Se il paziente conosce i sintomi, o se si rileva la crisi con sufficiente anticipo, si può ricorrere una tantum alle benzodiazepine che danno buoni risultati in condizioni di emergenza. Ma questo trattamento non può essere adottato a lungo termine perché causa dipendenza. E perché con l’andar del tempo perde efficacia contro l'epilessia.

Esiste una cura?
Ci sono farmaci antiepilettici che, assunti da soli o in associazione ad altri, funzionano bene nel 70-80 percento dei casi. Nel restante 10-20 percento si può intervenire chirurgicamente a condizione che il focolaio epilettico sia precisamente localizzato e non sia attiguo a un’area altamente funzionale come la corteccia del linguaggio.
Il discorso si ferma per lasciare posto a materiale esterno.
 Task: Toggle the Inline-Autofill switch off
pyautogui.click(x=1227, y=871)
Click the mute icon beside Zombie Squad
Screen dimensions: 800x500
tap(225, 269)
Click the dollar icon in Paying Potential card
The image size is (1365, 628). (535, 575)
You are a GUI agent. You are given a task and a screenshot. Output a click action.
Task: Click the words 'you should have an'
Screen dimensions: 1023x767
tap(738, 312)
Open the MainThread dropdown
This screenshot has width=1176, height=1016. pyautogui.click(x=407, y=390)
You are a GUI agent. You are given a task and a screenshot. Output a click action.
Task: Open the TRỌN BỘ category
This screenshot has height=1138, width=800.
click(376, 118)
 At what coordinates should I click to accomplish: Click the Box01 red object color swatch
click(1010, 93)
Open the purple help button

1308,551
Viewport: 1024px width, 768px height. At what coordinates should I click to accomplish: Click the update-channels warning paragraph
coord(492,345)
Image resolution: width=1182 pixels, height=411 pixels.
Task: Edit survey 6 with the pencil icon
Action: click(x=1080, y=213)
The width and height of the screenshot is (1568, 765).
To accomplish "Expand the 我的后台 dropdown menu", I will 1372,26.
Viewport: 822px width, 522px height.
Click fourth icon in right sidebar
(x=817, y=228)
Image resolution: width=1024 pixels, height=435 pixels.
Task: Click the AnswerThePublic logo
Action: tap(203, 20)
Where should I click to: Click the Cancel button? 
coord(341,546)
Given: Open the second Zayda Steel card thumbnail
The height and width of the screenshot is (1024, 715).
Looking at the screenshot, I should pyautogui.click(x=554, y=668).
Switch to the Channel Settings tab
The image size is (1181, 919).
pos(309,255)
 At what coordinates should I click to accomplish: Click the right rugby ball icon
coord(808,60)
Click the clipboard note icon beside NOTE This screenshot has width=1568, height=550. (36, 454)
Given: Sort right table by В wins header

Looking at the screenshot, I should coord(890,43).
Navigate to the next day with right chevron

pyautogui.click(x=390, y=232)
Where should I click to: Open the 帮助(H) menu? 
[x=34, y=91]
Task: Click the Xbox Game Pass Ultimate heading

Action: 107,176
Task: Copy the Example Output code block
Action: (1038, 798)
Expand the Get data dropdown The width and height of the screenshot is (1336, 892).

La terza via, oggi in pieno sviluppo, è la neuromodulazione.

In cosa consiste la neuromodulazione?
Si agisce sul cervello, o un po' a monte, per cercare di interrompere i circuiti patologici che scatenano le crisi epilettiche. Si stimolano elettricamente delle aree cerebrali posizionando degli elettrodi direttamente nel cervello, o attraverso la stimolazione del nervo vago, che si trova nel collo. È un trattamento palliativo che non cura l’epilessia, ma nel 50 percento dei casi può ridurre il numero di crisi o la loro intensità.

Si può guarire definitivamente?
Dopo un intervento chirurgico sì, se si è riusciti a eliminare la causa del problema. Talvolta i piccoli pazienti affetti da determinati tipi di epilessia vedono scomparire le crisi nel corso dell'adolescenza. Ma è una cosa abbastanza rara. Nella maggior parte dei casi, chi soffre di epilessia prende farmaci antiepilettici per diversi anni o per tutta la vita.

E questo non causa effetti collaterali?
Con i farmaci moderni, no, o molto pochi. L’unico effetto collaterale è il rischio di osteoporosi se si assume fenobarbital per periodi prolungati. Ma questo farmaco non è praticamente più usato contro l’epilessia nei Paesi sviluppati.


Non utilizzate queste informazioni come base assoluta per le decisioni sulla salute. In caso di problemi alla salute consultate il vostro medico o farmacista. Navigare su internet non sostituisce la consultazione medica.